ADAPTATIONS MICRO-TACTIQUES

« Même quand on change d’équipe, notre philosophie est la même. » À l’issue de la victoire contre Reims (3-0), samedi après-midi, Laurent Blanc l’a répété: les blessures et les rotations d’effectif n’altéreront pas le style de jeu parisien. Ce qui n’exclut pas des adaptations micro-tactiques.

Première conséquence de l’absence d’Ibrahimovic: Cavani, boudeur du couloir droit, retrouve son axe chéri. Avec une interprétation différente du poste d’avant-centre. « Cavani est un joueur de rupture, mais il peut aussi décrocher, assure Laurent Blanc. Certes moins qu’Ibra, parce que c’est moins son profil. » L’Uruguayen ne l’a d’ailleurs que rarement fait face à Reims. Mais il apporte des garanties défensives supplémentaires, par son pressing actif. L’Uruguayen a également parfois infléchi le style patient du PSG pour quelques phases plus directes, en prenant la profondeur. Un schéma qui pourrait se répéter à Londres face à une défense haute, qui laissera de l’espace dans son dos.

Une adaptation tactique est donc nécessaire pour combler le chaînon manquant liant milieu de terrain et attaque. Samedi, l’entraîneur parisien a opté pour un 4-2-3-1 inhabituel, avec Pastore en soutien de Cavani, à la fois pour profiter de l’état de grâce (relatif) de l’Argentin, faire tourner ses milieux (Matuidi, Verratti et Thiago Motta ménagés) et atténuer l’isolement prévisible d’El Matador en pointe, en intronisant un relais au cœur du jeu.

Évolution ponctuelle, efficacement neutralisée par Reims dans l’entrejeu via un marquage individuel sur le trio Cabaye–Rabiot–Pastore. « C’est là-dessus que l’on avait basé notre organisation sur le plan défensif, a confié Hubert Fournier, l’entraîneur rémois, après la rencontre. Ça a marché, Paris a eu des difficultés à se créer des occasions. » La flatteuse victoire parisienne (3-0) tient surtout à la supériorité individuelle des joueurs de couloir du club de la capitale. Le PSG a manqué de fluidité. Possession stérile, manque de mouvements et de solutions entre les lignes. Ibra était en tribune, mais son ombre a plané jusqu’au-dessus de la pelouse.

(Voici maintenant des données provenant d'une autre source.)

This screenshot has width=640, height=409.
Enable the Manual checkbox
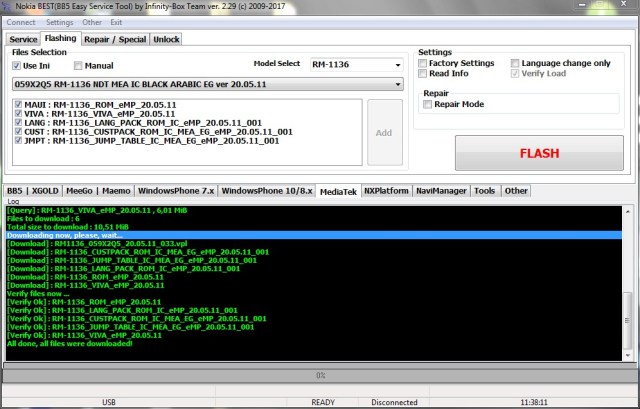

À MATUIDI ET LUCAS DE COMPENSER

À Stamford Bridge, ce mardi soir, Laurent Blanc devrait revenir à son 4-3-3 traditionnel. Une évidence tant il apporte au PSG la stabilité dans l’entrejeu et l’équilibre qu’il recherche. Mais contrairement à samedi après-midi, aucun relais avancé ne se dégage sur le papier. « Quand on joue en 4-3-3, un milieu peut aussi se transformer en numéro 10, souligne toutefois Laurent Blanc. Bien sûr, il faut un milieu technique, capable de faire les bonnes passes. Cela correspond mieux à Javier qu’à Blaise (Matuidi). Mais Blaise, même dans cette position, peut surprendre. Il peut le faire aussi. »

Composition probable du PSG à Chelsea.

Composition probable du PSG à Chelsea.

Les projections vers l’avant de l’ancien Stéphanois pourraient donc être le principal créateur de lien entre milieu de terrain et attaque. Le PSG n’aura pas forcément besoin de plus si la physionomie du match le conduit à évoluer principalement en contre, face à des Blues qui devront prendre le jeu à leur compte et emballer le match.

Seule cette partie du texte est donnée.